Malko secoua la tête.

— Il y a un trou dans votre histoire. Je n’ai jamais rencontré ce Nazem Abdelhamid.

Le gros fronça ses énormes sourcils.

— Jamais ?

— Jamais.

Silence pesant. Cela gênait visiblement l’Israélien de le traiter de menteur. Il frotta son menton, pensif, et continua brusquement en allemand, avec un accent yiddish prononcé, mais d’une voix beaucoup plus amicale :

— Vous le rencontrerez … Parce que nous savons que votre maison a des contacts avec lui. Ils croient qu’il est de leur côté.

— Pourquoi m’avoir enlevé de cette façon ?

— Quand on l’a fait, on ne vous avait pas encore criblé. Maintenant nous savons qui vous êtes. Nous vous respectons. Mais la perte de Jack est un coup très dur. Il connaissait Beyrouth Ouest comme sa poche. Et puis, c’était un merveilleux ami. Je vous crois, mais il faut nous aider à retrouver ses assassins.

— Avec plaisir, dit Malko, mais comment ?

Il hésitait à parler de la filature qui l’avait mené à Chiyah.
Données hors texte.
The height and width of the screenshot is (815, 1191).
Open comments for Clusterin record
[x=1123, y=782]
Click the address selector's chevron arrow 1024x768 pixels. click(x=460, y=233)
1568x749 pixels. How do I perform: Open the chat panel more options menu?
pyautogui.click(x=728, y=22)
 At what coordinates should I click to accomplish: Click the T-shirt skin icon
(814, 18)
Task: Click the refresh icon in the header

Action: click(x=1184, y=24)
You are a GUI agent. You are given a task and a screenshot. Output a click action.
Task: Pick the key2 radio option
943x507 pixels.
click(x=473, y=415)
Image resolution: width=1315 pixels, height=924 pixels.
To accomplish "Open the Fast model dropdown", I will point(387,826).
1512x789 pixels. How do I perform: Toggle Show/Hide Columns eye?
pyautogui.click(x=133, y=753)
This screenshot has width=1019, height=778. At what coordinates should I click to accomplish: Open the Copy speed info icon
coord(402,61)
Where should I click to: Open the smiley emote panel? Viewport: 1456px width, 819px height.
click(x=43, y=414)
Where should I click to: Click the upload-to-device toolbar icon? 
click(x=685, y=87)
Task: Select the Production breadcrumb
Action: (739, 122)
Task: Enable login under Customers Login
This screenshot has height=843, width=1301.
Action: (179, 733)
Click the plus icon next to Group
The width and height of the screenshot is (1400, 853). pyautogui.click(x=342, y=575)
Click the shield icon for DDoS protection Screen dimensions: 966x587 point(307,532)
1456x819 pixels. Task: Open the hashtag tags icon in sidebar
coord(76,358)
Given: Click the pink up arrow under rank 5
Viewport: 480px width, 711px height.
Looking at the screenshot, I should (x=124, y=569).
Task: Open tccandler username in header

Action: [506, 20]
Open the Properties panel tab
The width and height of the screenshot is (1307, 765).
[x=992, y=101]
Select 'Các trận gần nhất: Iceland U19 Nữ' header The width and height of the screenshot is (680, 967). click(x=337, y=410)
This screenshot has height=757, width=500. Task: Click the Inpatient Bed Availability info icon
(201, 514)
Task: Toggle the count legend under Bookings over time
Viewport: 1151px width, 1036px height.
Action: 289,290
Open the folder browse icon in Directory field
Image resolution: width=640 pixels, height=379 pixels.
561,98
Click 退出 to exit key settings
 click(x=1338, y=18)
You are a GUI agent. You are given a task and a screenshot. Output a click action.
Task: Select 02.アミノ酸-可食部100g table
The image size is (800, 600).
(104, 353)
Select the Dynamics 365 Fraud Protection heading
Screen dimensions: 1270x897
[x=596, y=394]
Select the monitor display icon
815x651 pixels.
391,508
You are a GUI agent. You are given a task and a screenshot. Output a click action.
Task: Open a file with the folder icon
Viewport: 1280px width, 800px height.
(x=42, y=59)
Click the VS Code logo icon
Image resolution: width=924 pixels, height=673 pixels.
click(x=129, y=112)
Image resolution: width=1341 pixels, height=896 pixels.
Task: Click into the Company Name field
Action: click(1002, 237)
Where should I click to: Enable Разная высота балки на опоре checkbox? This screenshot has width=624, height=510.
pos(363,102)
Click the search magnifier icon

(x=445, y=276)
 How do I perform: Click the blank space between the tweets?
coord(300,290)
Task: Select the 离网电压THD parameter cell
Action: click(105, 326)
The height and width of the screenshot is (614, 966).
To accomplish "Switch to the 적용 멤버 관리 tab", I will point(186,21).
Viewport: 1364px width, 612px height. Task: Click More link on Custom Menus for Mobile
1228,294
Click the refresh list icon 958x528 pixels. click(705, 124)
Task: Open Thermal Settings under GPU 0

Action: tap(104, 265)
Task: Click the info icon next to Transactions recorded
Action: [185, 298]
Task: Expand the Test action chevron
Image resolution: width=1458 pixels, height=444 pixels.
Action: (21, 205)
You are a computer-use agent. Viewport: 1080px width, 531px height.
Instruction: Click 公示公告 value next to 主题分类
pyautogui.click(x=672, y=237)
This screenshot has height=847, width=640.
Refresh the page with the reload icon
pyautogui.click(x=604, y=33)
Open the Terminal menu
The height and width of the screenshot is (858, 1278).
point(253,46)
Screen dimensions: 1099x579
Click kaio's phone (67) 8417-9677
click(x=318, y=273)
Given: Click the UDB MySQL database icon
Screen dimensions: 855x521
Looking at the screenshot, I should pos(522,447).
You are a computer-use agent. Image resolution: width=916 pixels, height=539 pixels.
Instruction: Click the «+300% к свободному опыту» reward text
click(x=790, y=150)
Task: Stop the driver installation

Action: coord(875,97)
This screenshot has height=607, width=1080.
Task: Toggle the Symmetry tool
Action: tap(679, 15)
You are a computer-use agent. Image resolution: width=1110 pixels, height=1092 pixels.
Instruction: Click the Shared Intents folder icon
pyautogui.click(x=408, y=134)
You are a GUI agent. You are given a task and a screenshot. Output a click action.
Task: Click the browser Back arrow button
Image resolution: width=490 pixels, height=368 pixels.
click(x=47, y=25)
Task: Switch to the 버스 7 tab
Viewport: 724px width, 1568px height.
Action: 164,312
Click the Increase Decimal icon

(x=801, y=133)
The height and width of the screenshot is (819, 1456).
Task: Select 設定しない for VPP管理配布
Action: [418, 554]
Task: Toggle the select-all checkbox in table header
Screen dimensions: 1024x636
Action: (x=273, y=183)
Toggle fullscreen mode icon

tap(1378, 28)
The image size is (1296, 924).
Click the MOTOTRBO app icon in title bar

— Nous connaissons l’équipe de Nazem Abdelhamid. Ils ont monté le coup de l’ambassade et les deux explosions du 23 octobre. Ce sont les meilleurs techniciens. Sans eux, il n’y a plus de terrorisme possible.

Troublé, Malko revit sa conversation avec Robert Carver. Il ne put s’empêcher de remarquer :

— La « Company » semble croire le contraire. Sinon, ils auraient cherché à l’éliminer aussi …

L’Israélien haussa les épaules avec une expression apitoyée :

— Ils n’y connaissent rien. Comme en Iran, en Égypte, au Vietnam. Ce type parle bien anglais, alors ils pensent que c’est leur copain. Il leur balance quelques tuyaux minables pour les appâter. En réalité, il prépare son coup. Un gros coup contre les Américains.

Les trois hommes tournaient autour de lui, se relayant, l’intoxiquant, gentils, persuasifs, fumant, offrant des cigarettes, sautant sur une digression, revenant au sujet. Finalement le gros porta l’estoc, ses yeux noirs plongés dans les yeux dorés de Malko.

— Il faut nous aider à trouver Nazem Abdelhamid. Nous avons les moyens de le mettre hors d’état de nuire. Nous le kidnapperons et l’emmènerons en Israël. Il parlera. Et vous aurez réussi votre mission. Maintenant, Rachel va vous ramener à votre hôtel. Appelez-moi.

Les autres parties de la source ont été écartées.